:: Exercise brief ::
Reproduce each of the following lines without any change.

--- begin Source records ---

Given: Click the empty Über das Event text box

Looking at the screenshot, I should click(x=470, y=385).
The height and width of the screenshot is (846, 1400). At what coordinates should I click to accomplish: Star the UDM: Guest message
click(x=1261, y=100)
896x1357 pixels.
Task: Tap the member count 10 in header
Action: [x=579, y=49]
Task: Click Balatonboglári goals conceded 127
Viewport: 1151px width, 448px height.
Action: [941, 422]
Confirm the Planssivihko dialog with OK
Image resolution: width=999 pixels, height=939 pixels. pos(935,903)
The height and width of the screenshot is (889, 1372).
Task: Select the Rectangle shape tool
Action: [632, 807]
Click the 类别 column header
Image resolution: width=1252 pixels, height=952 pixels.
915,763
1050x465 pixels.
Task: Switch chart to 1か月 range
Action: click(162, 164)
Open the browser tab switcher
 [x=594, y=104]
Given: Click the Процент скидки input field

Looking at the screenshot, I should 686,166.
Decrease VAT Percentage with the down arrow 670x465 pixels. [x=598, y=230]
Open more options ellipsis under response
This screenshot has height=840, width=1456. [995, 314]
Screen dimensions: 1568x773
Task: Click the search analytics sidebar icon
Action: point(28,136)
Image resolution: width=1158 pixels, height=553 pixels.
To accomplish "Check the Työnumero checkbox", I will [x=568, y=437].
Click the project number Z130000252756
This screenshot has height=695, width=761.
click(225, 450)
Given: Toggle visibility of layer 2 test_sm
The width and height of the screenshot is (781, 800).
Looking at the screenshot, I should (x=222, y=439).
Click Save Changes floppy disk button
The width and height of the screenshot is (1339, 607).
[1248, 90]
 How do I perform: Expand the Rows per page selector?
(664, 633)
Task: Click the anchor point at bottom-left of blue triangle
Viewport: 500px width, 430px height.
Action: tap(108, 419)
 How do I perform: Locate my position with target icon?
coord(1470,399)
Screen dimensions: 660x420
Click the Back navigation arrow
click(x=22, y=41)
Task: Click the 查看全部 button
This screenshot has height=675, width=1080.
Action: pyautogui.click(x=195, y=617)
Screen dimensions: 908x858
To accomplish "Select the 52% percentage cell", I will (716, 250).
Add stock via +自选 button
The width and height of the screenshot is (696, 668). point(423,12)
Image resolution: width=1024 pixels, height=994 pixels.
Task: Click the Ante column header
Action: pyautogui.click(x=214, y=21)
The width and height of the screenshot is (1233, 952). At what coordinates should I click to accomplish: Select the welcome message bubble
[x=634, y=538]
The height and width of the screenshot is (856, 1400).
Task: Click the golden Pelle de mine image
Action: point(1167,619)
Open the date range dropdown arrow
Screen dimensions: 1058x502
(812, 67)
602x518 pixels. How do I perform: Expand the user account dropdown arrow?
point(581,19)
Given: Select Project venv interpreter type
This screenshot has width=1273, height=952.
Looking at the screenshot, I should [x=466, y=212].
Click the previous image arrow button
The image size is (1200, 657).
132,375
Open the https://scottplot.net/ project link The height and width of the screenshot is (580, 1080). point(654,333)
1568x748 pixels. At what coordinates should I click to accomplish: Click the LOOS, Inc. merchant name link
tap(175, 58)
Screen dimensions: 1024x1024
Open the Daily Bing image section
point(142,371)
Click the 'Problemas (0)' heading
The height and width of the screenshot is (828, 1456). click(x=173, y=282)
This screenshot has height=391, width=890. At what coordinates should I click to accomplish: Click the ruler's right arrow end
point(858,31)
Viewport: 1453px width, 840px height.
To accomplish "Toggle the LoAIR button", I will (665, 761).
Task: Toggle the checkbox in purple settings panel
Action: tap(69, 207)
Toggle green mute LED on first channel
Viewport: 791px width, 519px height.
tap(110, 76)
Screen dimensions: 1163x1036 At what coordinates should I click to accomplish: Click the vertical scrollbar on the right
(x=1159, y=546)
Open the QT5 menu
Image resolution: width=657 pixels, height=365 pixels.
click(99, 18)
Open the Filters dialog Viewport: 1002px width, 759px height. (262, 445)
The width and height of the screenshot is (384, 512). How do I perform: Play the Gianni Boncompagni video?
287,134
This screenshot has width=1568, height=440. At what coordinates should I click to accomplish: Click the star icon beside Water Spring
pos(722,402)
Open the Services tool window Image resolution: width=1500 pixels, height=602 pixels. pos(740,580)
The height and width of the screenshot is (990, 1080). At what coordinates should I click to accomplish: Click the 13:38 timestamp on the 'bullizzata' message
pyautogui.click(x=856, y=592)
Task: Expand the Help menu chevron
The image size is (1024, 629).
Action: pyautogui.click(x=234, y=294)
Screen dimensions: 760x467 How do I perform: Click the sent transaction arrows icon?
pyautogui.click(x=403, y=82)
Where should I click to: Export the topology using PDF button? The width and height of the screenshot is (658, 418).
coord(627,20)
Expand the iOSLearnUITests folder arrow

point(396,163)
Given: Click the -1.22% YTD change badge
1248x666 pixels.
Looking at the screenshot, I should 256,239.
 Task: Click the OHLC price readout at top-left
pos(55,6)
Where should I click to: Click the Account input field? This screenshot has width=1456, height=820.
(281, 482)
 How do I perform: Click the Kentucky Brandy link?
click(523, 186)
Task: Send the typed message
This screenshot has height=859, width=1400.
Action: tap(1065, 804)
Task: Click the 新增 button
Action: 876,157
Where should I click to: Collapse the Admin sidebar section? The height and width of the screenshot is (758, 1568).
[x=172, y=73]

--- end Source records ---

:: The response ::
Given: Click the empty Über das Event text box

Looking at the screenshot, I should click(x=470, y=385).
The height and width of the screenshot is (846, 1400). At what coordinates should I click to accomplish: Star the UDM: Guest message
click(x=1261, y=100)
896x1357 pixels.
Task: Tap the member count 10 in header
Action: [x=579, y=49]
Task: Click Balatonboglári goals conceded 127
Viewport: 1151px width, 448px height.
Action: [941, 422]
Confirm the Planssivihko dialog with OK
Image resolution: width=999 pixels, height=939 pixels. pos(935,903)
The height and width of the screenshot is (889, 1372).
Task: Select the Rectangle shape tool
Action: [632, 807]
Click the 类别 column header
Image resolution: width=1252 pixels, height=952 pixels.
915,763
1050x465 pixels.
Task: Switch chart to 1か月 range
Action: click(162, 164)
Open the browser tab switcher
 [x=594, y=104]
Given: Click the Процент скидки input field

Looking at the screenshot, I should 686,166.
Decrease VAT Percentage with the down arrow 670x465 pixels. [x=598, y=230]
Open more options ellipsis under response
This screenshot has height=840, width=1456. [995, 314]
Screen dimensions: 1568x773
Task: Click the search analytics sidebar icon
Action: point(28,136)
Image resolution: width=1158 pixels, height=553 pixels.
To accomplish "Check the Työnumero checkbox", I will [x=568, y=437].
Click the project number Z130000252756
This screenshot has height=695, width=761.
click(225, 450)
Given: Toggle visibility of layer 2 test_sm
The width and height of the screenshot is (781, 800).
Looking at the screenshot, I should (x=222, y=439).
Click Save Changes floppy disk button
The width and height of the screenshot is (1339, 607).
[1248, 90]
 How do I perform: Expand the Rows per page selector?
(664, 633)
Task: Click the anchor point at bottom-left of blue triangle
Viewport: 500px width, 430px height.
Action: tap(108, 419)
 How do I perform: Locate my position with target icon?
coord(1470,399)
Screen dimensions: 660x420
Click the Back navigation arrow
click(x=22, y=41)
Task: Click the 查看全部 button
This screenshot has height=675, width=1080.
Action: pyautogui.click(x=195, y=617)
Screen dimensions: 908x858
To accomplish "Select the 52% percentage cell", I will (716, 250).
Add stock via +自选 button
The width and height of the screenshot is (696, 668). point(423,12)
Image resolution: width=1024 pixels, height=994 pixels.
Task: Click the Ante column header
Action: pyautogui.click(x=214, y=21)
The width and height of the screenshot is (1233, 952). At what coordinates should I click to accomplish: Select the welcome message bubble
[x=634, y=538]
The height and width of the screenshot is (856, 1400).
Task: Click the golden Pelle de mine image
Action: point(1167,619)
Open the date range dropdown arrow
Screen dimensions: 1058x502
(812, 67)
602x518 pixels. How do I perform: Expand the user account dropdown arrow?
point(581,19)
Given: Select Project venv interpreter type
This screenshot has width=1273, height=952.
Looking at the screenshot, I should [x=466, y=212].
Click the previous image arrow button
The image size is (1200, 657).
132,375
Open the https://scottplot.net/ project link The height and width of the screenshot is (580, 1080). point(654,333)
1568x748 pixels. At what coordinates should I click to accomplish: Click the LOOS, Inc. merchant name link
tap(175, 58)
Screen dimensions: 1024x1024
Open the Daily Bing image section
point(142,371)
Click the 'Problemas (0)' heading
The height and width of the screenshot is (828, 1456). click(x=173, y=282)
This screenshot has height=391, width=890. At what coordinates should I click to accomplish: Click the ruler's right arrow end
point(858,31)
Viewport: 1453px width, 840px height.
To accomplish "Toggle the LoAIR button", I will (665, 761).
Task: Toggle the checkbox in purple settings panel
Action: tap(69, 207)
Toggle green mute LED on first channel
Viewport: 791px width, 519px height.
tap(110, 76)
Screen dimensions: 1163x1036 At what coordinates should I click to accomplish: Click the vertical scrollbar on the right
(x=1159, y=546)
Open the QT5 menu
Image resolution: width=657 pixels, height=365 pixels.
click(99, 18)
Open the Filters dialog Viewport: 1002px width, 759px height. (262, 445)
The width and height of the screenshot is (384, 512). How do I perform: Play the Gianni Boncompagni video?
287,134
This screenshot has width=1568, height=440. At what coordinates should I click to accomplish: Click the star icon beside Water Spring
pos(722,402)
Open the Services tool window Image resolution: width=1500 pixels, height=602 pixels. pos(740,580)
The height and width of the screenshot is (990, 1080). At what coordinates should I click to accomplish: Click the 13:38 timestamp on the 'bullizzata' message
pyautogui.click(x=856, y=592)
Task: Expand the Help menu chevron
The image size is (1024, 629).
Action: pyautogui.click(x=234, y=294)
Screen dimensions: 760x467 How do I perform: Click the sent transaction arrows icon?
pyautogui.click(x=403, y=82)
Where should I click to: Export the topology using PDF button? The width and height of the screenshot is (658, 418).
coord(627,20)
Expand the iOSLearnUITests folder arrow

point(396,163)
Given: Click the -1.22% YTD change badge
1248x666 pixels.
Looking at the screenshot, I should 256,239.
 Task: Click the OHLC price readout at top-left
pos(55,6)
Where should I click to: Click the Account input field? This screenshot has width=1456, height=820.
(281, 482)
 How do I perform: Click the Kentucky Brandy link?
click(523, 186)
Task: Send the typed message
This screenshot has height=859, width=1400.
Action: tap(1065, 804)
Task: Click the 新增 button
Action: 876,157
Where should I click to: Collapse the Admin sidebar section? The height and width of the screenshot is (758, 1568).
[x=172, y=73]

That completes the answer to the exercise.